Local Atomic Configuration in Pristine and A-Site Doped Silver Niobate Perovskite Antiferroelectrics

Antiferroelectrics have attracted increasing research interests in recent years due to both their great potential in energy storage applications and intriguing structural characteristics. However, the links between the electrical properties and structural characteristics of distorted perovskite antiferroelectrics are yet to be fully deciphered. Here, we adopt local-structure methods to elucidate the nanoscale atomic structure of AgNbO3-based antiferroelectrics and their structural evolution upon La doping. The local structural features including interatomic distance distributions and atomic displacements have been analyzed using neutron small-box pair distribution function (PDF) refinement in conjunction with large-box Reverse Monte Carlo modelling. Our results highlight the correlation of cation displacements in AgNbO3 and its disruption by the incorporation of La, apparently in corroboration with the observed anomalous dielectric properties. Spatial ordering of cation vacancies is observed in La-doped AgNbO3 samples, which coordinates with oxygen octahedral tilting to relieve lattice strain. These results provide renewed insights into the atomic structure and antiferroelectric phase instabilities of AgNbO3 and relevant perovskite materials, further lending versatile opportunities for enhancing their functionalities.

Automated summary

Antiferroelectrics have attracted increasing research interests due to their potential in energy storage applications and intriguing structural characteristics.
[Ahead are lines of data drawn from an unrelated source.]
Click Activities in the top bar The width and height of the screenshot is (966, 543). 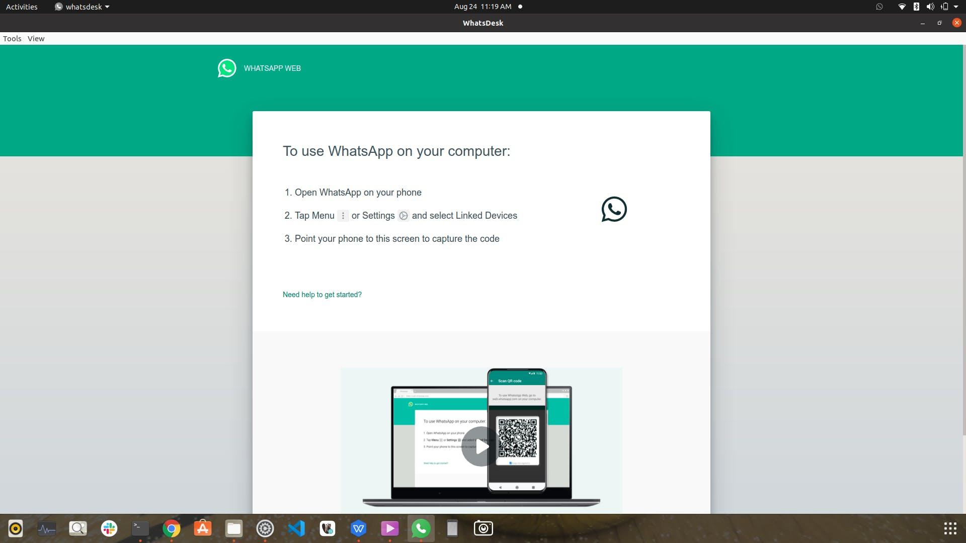point(21,7)
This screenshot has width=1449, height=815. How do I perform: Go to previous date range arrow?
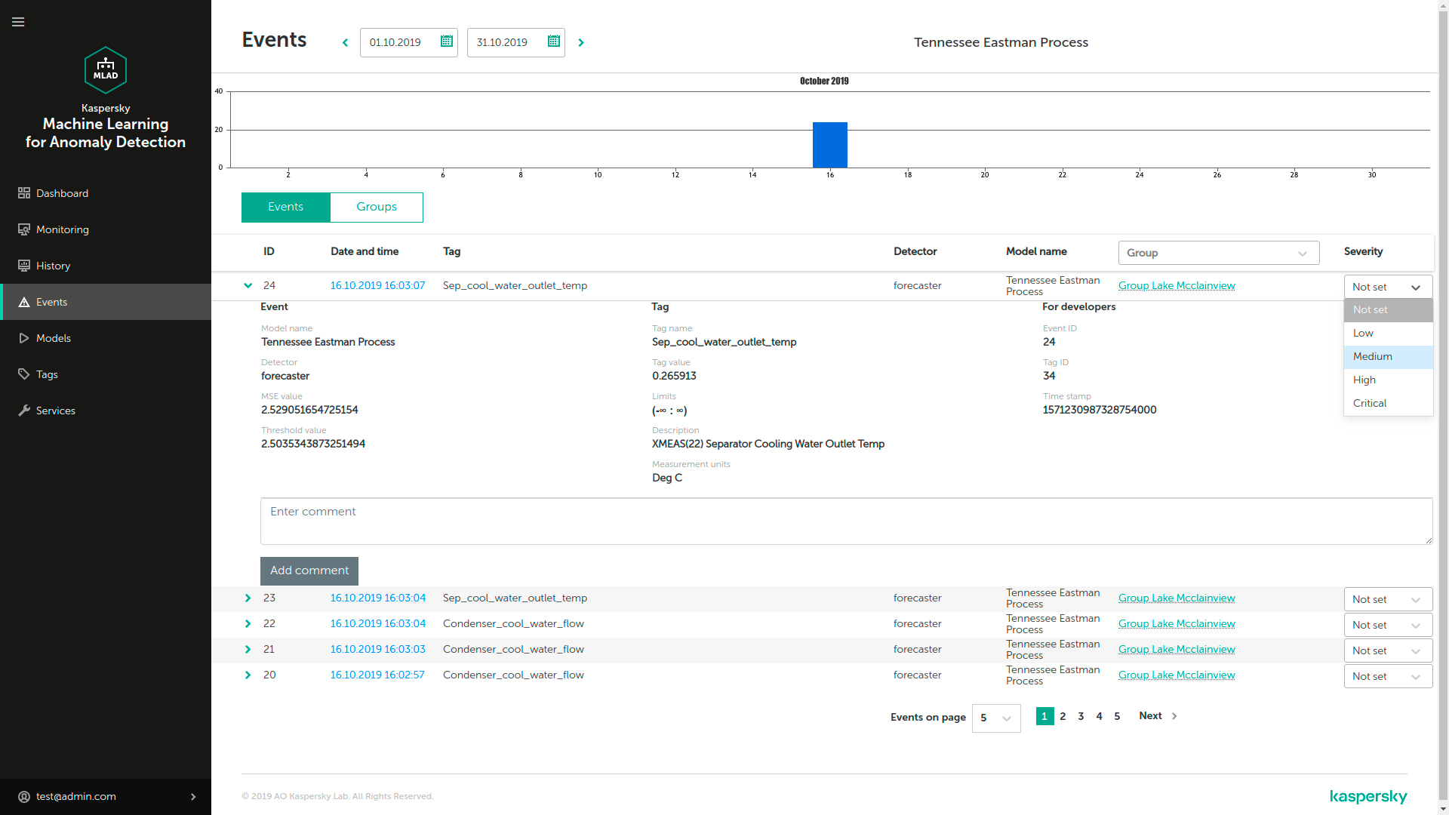coord(346,43)
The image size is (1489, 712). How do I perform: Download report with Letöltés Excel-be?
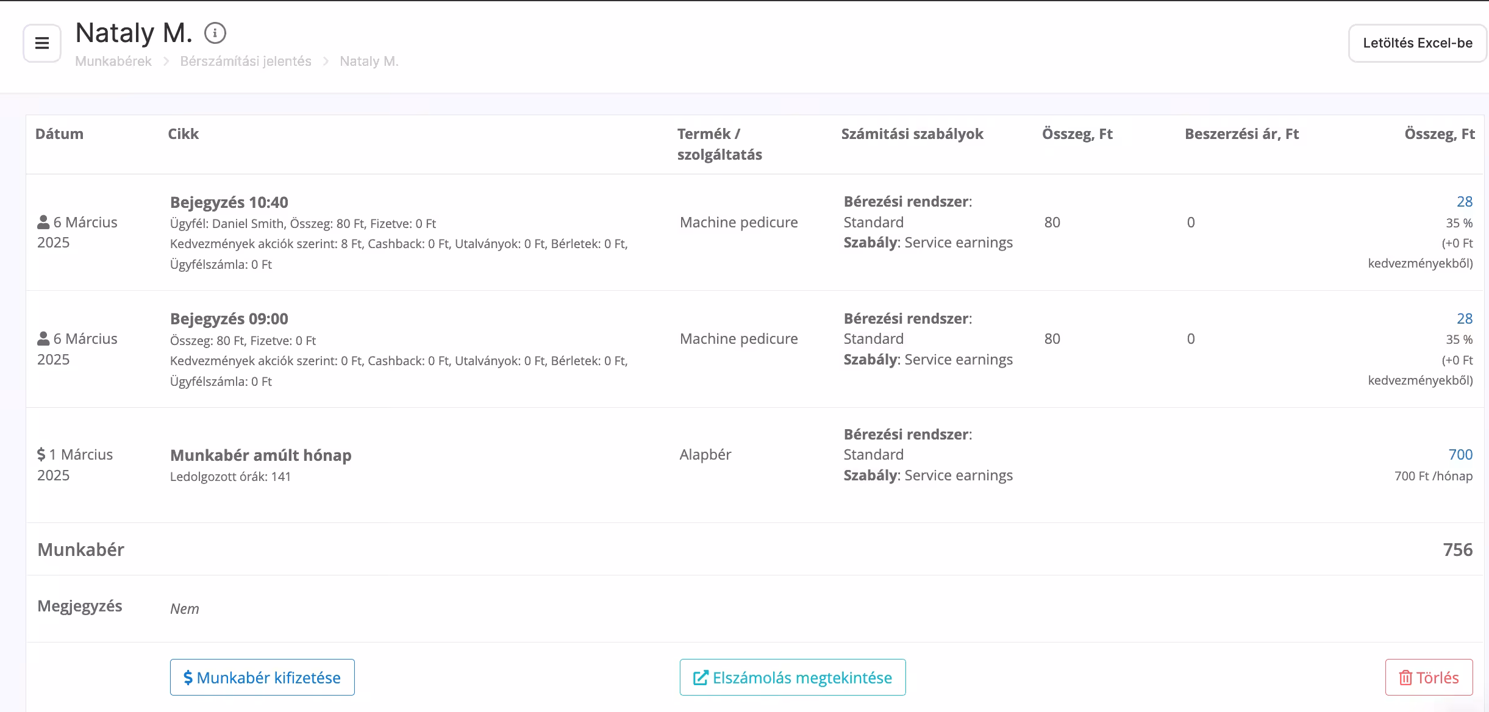coord(1417,43)
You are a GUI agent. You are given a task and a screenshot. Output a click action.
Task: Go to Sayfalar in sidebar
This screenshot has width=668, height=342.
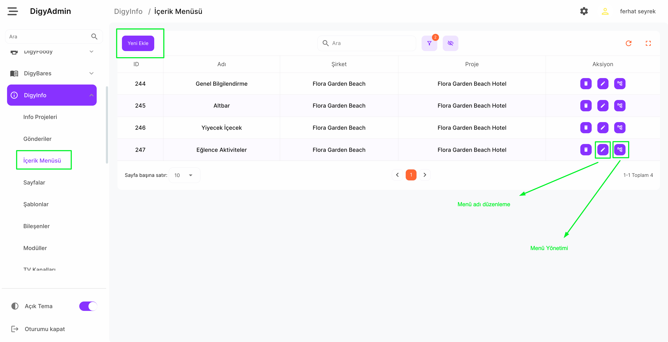(34, 183)
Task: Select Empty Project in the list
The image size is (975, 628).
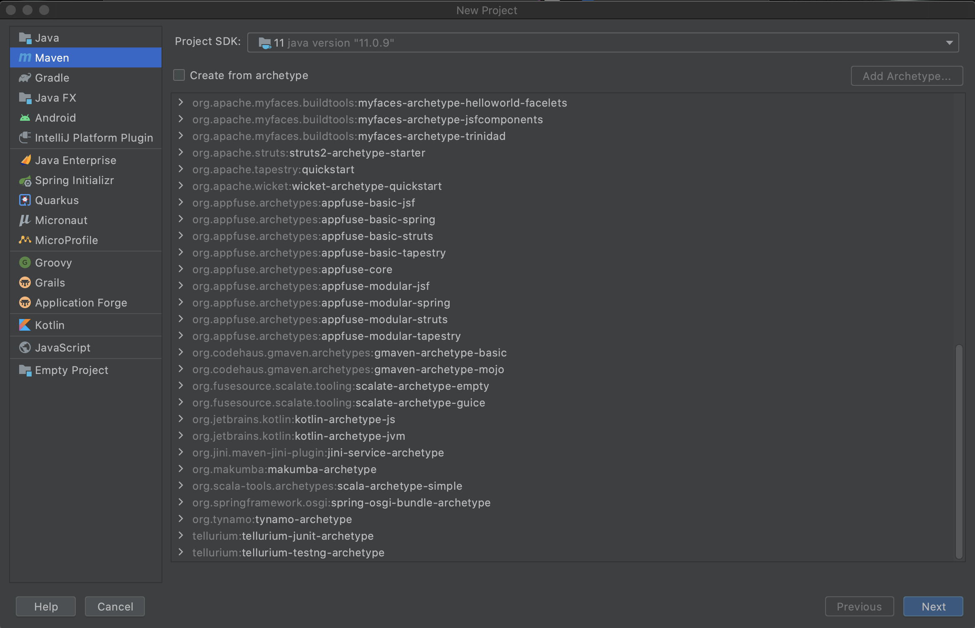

This study investigates the atomic structure and evolution of AgNbO3-based antiferroelectrics upon La doping using local-structure methods. The results reveal a correlation between cation displacements and the disruption of these displacements by La incorporation, which may explain the observed anomalous dielectric properties. Additionally, spatial ordering of cation vacancies and coordination with oxygen octahedral tilting are observed in La-doped samples, relieving lattice strain.